[Bug Report] FetchPickAndPlace-v2 does not yield reproducible results #207

amacati · 2024-02-10T08:56:46Z

Describe the bug
The gymnasium API allows users to seed the environment on each reset to yield reproducible results. Running the environment with the same seed should always give the exact same results. While the documentation recommends that users should seed reset only once, it does not forbid seeding multiple times.

FetchPickAndPlace-v2 does not yield reproducible results under these conditions. The reset observation is identical, but the observations start deviating at the first environment step using identical actions.

Code example

import gymnasium
import numpy as np


def test_reproducibility(env: gymnasium.Env, seed: int = 42):
    env.action_space.seed(seed)  # Reproducible actions
    action = env.action_space.sample()  # Same random action for both runs
    env.reset(seed=seed)
    obs_1, _, _, _, _ = env.step(action)
    env.reset(seed=seed)  # Same seed should produce the same observations
    obs_2, _, _, _, _ = env.step(action)  # Identical action
    if isinstance(obs_1, dict):
        for key in obs_1:
            assert np.all(obs_1[key] == obs_2[key])  # Assertion error: different observations
    else:
        assert np.all(obs_1 == obs_2)
    print(f"Reproducibility test passed for {env.unwrapped.spec.id}")


def main():
    test_reproducibility(gymnasium.make('CartPole-v1'))  # Works
    test_reproducibility(gymnasium.make("FetchPickAndPlace-v2"))  # Fails


if __name__ == '__main__':
    main()

Stack Trace:

Reproducibility test passed for CartPole-v1
Traceback (most recent call last):
  File "/home/amacati/repos/Gymnasium-Robotics/bug_report.py", line 26, in <module>
    main()
  File "/home/amacati/repos/Gymnasium-Robotics/bug_report.py", line 22, in main
    test_reproducibility(gymnasium.make("FetchPickAndPlace-v2"))  # Fails
    ^^^^^^^^^^^^^^^^^^^^^^^^^^^^^^^^^^^^^^^^^^^^^^^^^^^^^^^^^^^^
  File "/home/amacati/repos/Gymnasium-Robotics/bug_report.py", line 14, in test_reproducibility
    assert np.all(obs_1[key] == obs_2[key])  # Assertion error: different observations
    ^^^^^^^^^^^^^^^^^^^^^^^^^^^^^^^^^^^^^^^
AssertionError

System Info

Clone the latest Gymnasium-Robotics commit (commit 50c8019)
New mamba environment with Python 3.11
Install Gymnasium-Robotics with pip install -e .
Ubuntu 22.04 Jammy
Python 3.11.7

Additional context
The differences are small, i.e. they sometimes pass a np.allclose assert. In the example above, the object rotation in observation 1 is
[-5.18150577e-08 7.97154734e-08 -1.37921664e-16]
and
[-5.18150577e-08 7.97154734e-08 -1.37780312e-16]
in observation 2. Note the difference in z rotation. In fact, all three rotations are not equal, but the differences are too small to be printed without additional precision.

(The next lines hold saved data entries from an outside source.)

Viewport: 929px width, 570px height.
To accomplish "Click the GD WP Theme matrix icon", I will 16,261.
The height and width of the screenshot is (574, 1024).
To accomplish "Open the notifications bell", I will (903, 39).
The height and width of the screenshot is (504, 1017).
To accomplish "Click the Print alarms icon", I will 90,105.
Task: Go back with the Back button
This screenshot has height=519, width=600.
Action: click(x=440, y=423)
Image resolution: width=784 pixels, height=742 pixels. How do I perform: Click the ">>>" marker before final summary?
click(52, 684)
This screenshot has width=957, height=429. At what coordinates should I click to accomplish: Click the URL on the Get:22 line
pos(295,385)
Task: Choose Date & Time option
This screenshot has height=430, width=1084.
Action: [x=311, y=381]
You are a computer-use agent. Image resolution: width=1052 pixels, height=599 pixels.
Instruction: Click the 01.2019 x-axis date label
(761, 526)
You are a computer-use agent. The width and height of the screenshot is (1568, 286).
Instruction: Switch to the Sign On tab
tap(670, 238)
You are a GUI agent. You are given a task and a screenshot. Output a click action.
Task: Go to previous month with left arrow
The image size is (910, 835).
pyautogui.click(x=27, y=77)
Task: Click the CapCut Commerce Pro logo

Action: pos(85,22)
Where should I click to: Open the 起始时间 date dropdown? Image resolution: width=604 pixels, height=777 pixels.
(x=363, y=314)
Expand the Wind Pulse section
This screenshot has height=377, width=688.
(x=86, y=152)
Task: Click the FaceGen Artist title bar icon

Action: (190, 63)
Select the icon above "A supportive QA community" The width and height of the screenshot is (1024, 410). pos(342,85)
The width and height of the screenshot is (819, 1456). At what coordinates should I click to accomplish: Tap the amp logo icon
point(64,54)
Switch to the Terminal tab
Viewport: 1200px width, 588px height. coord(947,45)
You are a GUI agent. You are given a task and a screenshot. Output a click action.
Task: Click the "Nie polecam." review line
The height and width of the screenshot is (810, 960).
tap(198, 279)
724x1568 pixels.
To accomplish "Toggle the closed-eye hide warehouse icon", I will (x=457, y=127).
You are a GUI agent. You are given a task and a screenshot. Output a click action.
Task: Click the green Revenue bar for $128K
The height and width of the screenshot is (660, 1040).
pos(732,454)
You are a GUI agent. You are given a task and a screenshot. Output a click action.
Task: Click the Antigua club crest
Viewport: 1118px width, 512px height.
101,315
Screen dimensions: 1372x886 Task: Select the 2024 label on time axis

The inconsistencies arise from the FetchPickAndPlace environment's use of mocap bodies. The position and quaternions of the mocap bodies are currently not reset properly.

Furthermore, the Mujoco integrator uses warmstarts and caches the last controls in mjData. In the current implementation, these are also not reset. Only if these four mjData fields are properly restored to their initial states, env.reset(seed=seed) yields reproducible results.

I will open up a pull request that fixes this.

Checklist

I have checked that there is no similar issue in the repo (required)

The text was updated successfully, but these errors were encountered:

amacati · 2024-02-10T10:15:06Z

I have opened up the PR #208 that fixes this behaviour.

Kallinteris-Andreas · 2024-02-10T10:40:23Z

I can replicate the results on my machine, note: during testing we use atol=0.00001
https://github.com/Farama-Foundation/Gymnasium/blob/72cfbc204beca309579681b1201990a3d706e070/gymnasium/utils/env_checker.py#LL57

I expanded the test to cover all robotics environments

import gymnasium
import numpy as np
import pytest
from gymnasium.utils.env_checker import data_equivalence

robotics_full_env_list = []
for env_id, spec in gymnasium.envs.registration.registry.items():
    if spec.entry_point.startswith("gymnasium_robotics"):
        robotics_full_env_list.append(env_id)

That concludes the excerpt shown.